Bocconia frutescens is a species of flowering plant in the poppy family known by many common names, including plume poppy, tree poppy, tree celandine, parrotweed, sea oxeye daisy, and John Crow bush in English, gordolobo, llorasangre, tabaquillo, palo amarillo, palo de toro and pan cimarrón in Spanish, and bois codine in French. It is native to the Americas, including Mexico, parts of Central and South America, and the West Indies. It is perhaps better known in Hawaii, where it is an introduced species and an aggressive invasive weed with rapid negative effects on local ecosystems. In other parts of the United States it is used as an ornamental plant for its "tropical"-looking foliage.

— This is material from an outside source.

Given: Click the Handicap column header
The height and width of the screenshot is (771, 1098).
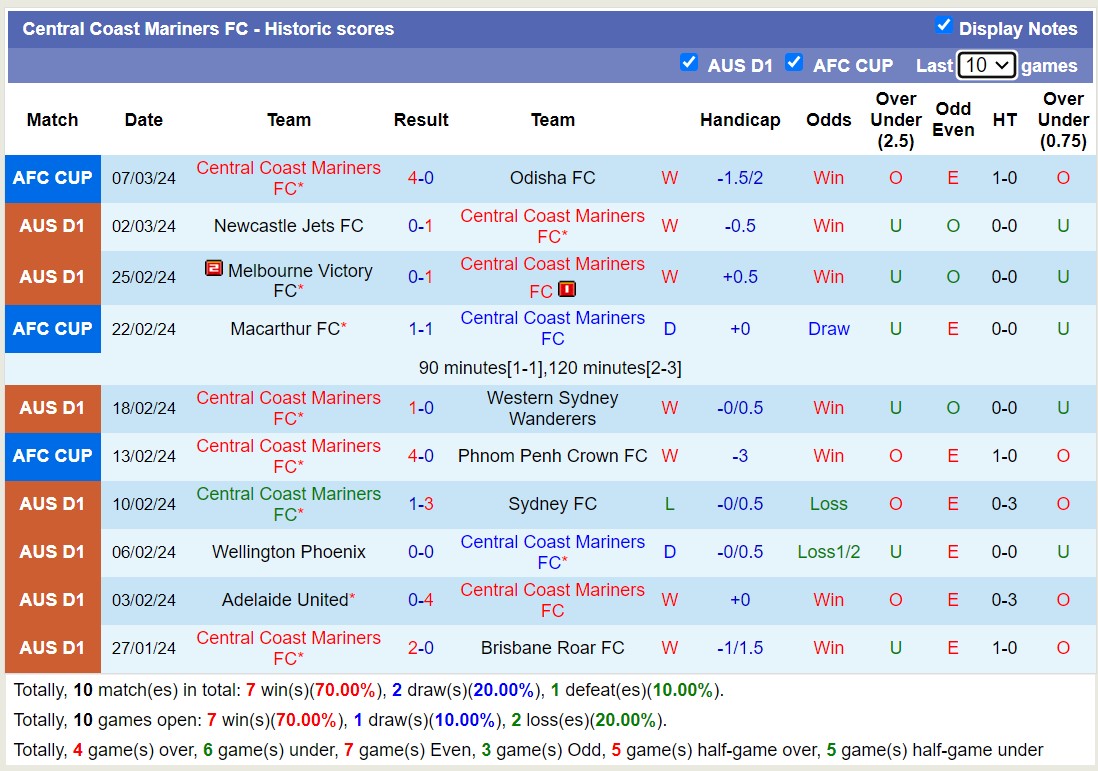Looking at the screenshot, I should [740, 119].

This relative of the poppy is a shrub growing up to 6 metres tall. It yields a bitter yellow or orange latex sap. The leaves are up to 45 cm long by 20 wide and the blades are divided into deep lobes. There are many leaves toward the ends of the branches. The inflorescence is a branching panicle up to 60 centimeters long. The purple-green flower lacks petals but has sepals each up to a centimetre long. The anthers dangle from the flower center by their filaments. The fruit is a capsule about 1.2 cm long containing yellowish pulp and a single black seed half-sheathed in a bright red aril.

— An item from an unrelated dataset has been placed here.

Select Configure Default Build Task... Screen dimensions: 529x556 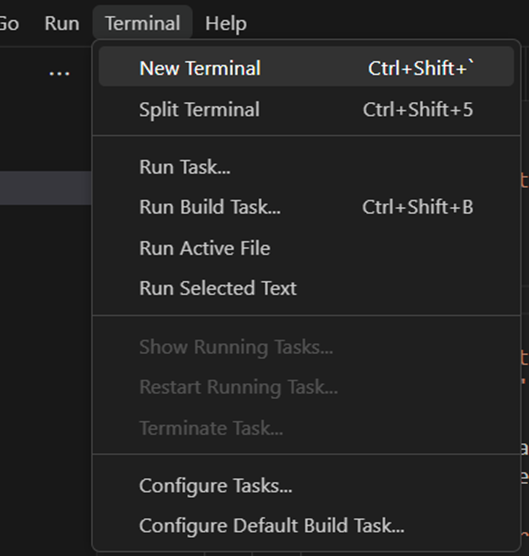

This plant is capable of thriving in many types of habitat. In its native range it grows in dry, moist, and wet forests on many soil types. It is known from cloud forests and several types of disturbed and degraded habitat. It is not, however, tolerant of dense shade.
The seeds of the plant are generally dispersed by birds, which are attracted to the pulpy fruits.In Hawaii, the Japanese white-eye (Zosterops japonicus) is a common visitor to the plant. In its native range it is also an important plant for various birds.